博士の愛した数式
ジーンと来る爽やかな読後感です。
事故で脳に障害を負ったため物事を80分しか記憶していられない元数学『博士』、家政婦の『私』と頭の天辺がが平らで博士に『ルート』と言うあだ名を付けられた息子の3人が主人公。
『子供は大人よりずっと難しい問題で悩んでいる』ことや『質問をされたら、正確な答えを示すだけではなく、質問した相手に誇りを与える』といった博士のルートへの接し方には改めて気付かされることが多々あります。
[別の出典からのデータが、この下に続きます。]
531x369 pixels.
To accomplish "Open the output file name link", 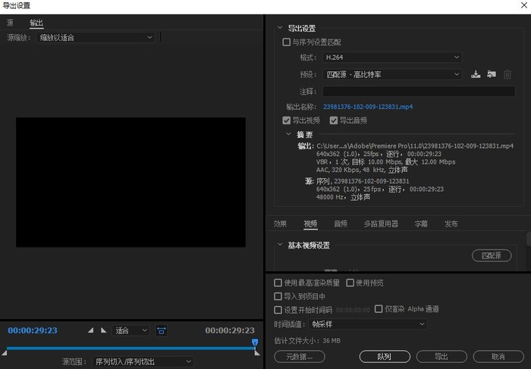I will coord(368,107).
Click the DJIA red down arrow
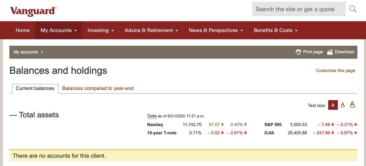366x166 pixels. (333, 133)
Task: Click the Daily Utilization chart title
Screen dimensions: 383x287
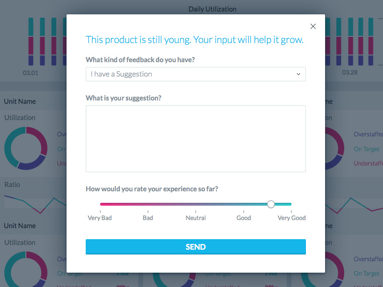Action: [x=212, y=9]
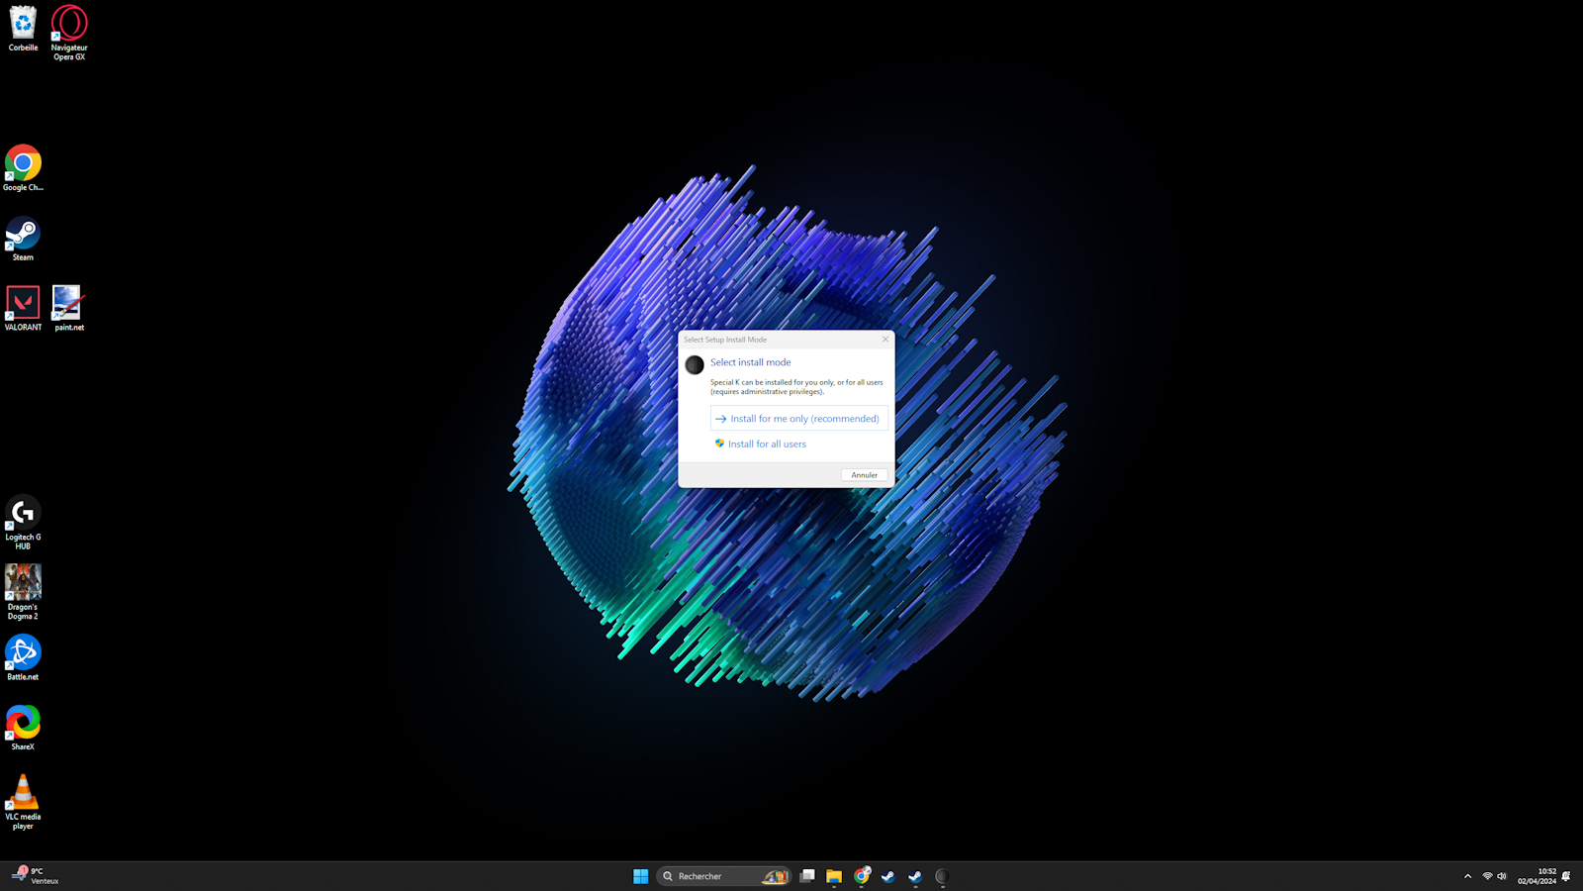Image resolution: width=1583 pixels, height=891 pixels.
Task: Click the Dragon's Dogma 2 desktop shortcut
Action: [x=23, y=590]
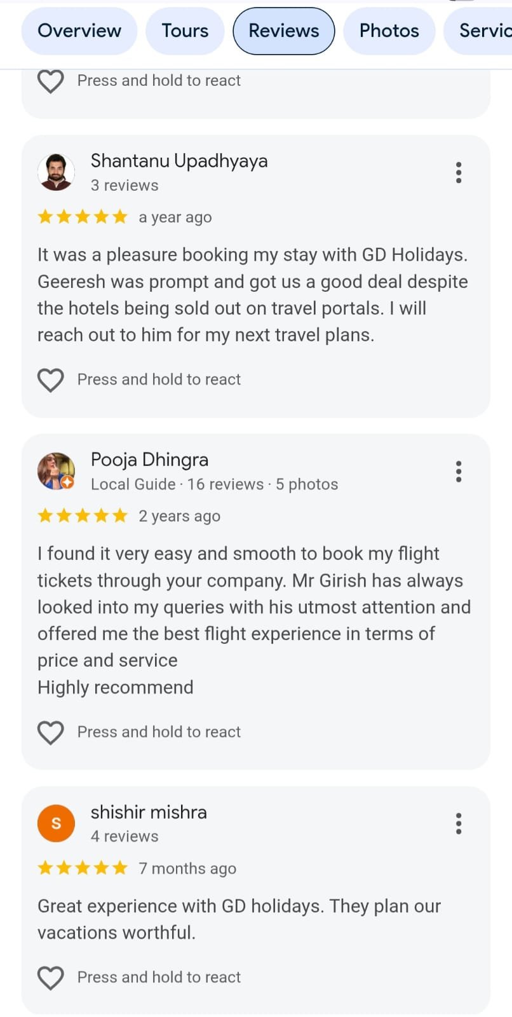This screenshot has height=1017, width=512.
Task: Open Pooja Dhingra's reviewer profile name
Action: click(x=149, y=460)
以降これからこの本を読もうとい方は読まないほうが良いかもしれません。
『私』の誕生日が2月20日「220」、博士の学長賞が284番目で220と284が友愛数(その数字自身以外の約数の和が相手の数字になる)だったり、博士とルートが野球観戦の際に座った席の番号が714と715だったり(714と715には不思議な関係がある)江夏のプレミアカードが手に入ったりかなり都合が良かったなぁという気も致しますがそんな細かいことを一々気にせず素直な心で読みたいものです。
博士に影響を受けたルートの進路を知ればジーンと来ます。
私は文庫版の『解説』として藤原正彦氏が書いた文章は鋭く、優しく、これがかなり好きです。